Ея мрачная, изумленная и почти испуганная физіономія стала быстро проясняться. Глаза такъ и горѣли, она съ трудомъ дышала, охваченная возбужденіемъ.
— Да! — вдругъ воскликнула она, — у васъ очень горячее сердце и очень холодная голова, и не даромъ мы встрѣтились съ вами! Вотъ въ томъ-то и бѣда, что кругомъ слона, ежели я и впрямь слонъ, только однѣ «макашки». Одинъ въ полѣ не воинъ, и теперь, среди всѣхъ этихъ свалившихся на меня напастей, старая и больная, я слишкомъ хорошо это чувствую. Олкоттъ полезенъ на своемъ мѣстѣ; но онъ вообще такой оселъ, такой болванъ! Сколько разъ онъ меня подводилъ, сколько бѣдъ мнѣ устроилъ своей непроходимой глупостью!.. Придите мнѣ на помощь, и мы съ вами удивимъ весь міръ, все будетъ у насъ въ рукахъ…
Меня всего начинало коробить — и отъ радости, и отъ отвращенія. Я былъ у цѣли; но моя роль оказывалась черезчуръ трудной. Я могъ теперь только молчать и слушать. По счастью, ей ужь не нужно было моихъ словъ. Ее прорвало и, какъ это всегда съ ней случалось, она не могла остановиться.
Она пришла въ экстазъ, въ ея горячемъ воображеніи, очевидно, внезапно рождались и созрѣвали самыя неожиданныя и смѣлыя комбинаціи, она почувствовала себя вышедшей изъ такъ измучившаго ее одиночества.

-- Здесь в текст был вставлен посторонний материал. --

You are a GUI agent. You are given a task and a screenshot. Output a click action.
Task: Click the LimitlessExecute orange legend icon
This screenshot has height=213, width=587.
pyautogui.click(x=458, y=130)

Вѣдь со времени измѣны «Куломбши» и за отсутствіемъ Олкотта она не имѣла сообщника, съ которымъ бы могла отвести душу. Баваджи, какъ существо подчиненное, какъ подначальное орудіе, по своему положенію и развитію не могъ удовлетворять ее. А безъ «личнаго друга» и сообщника, съ которымъ бы можно было бесѣдовать и совѣтоваться нараспашку, тѣша при этомъ свою страсть къ цинизму и насмѣшливости, она долго жить, очевидно, не могла. Она была страшно голодна послѣ невыносимой сдержанности и просто насыщалась въ полномъ самозабвеніи.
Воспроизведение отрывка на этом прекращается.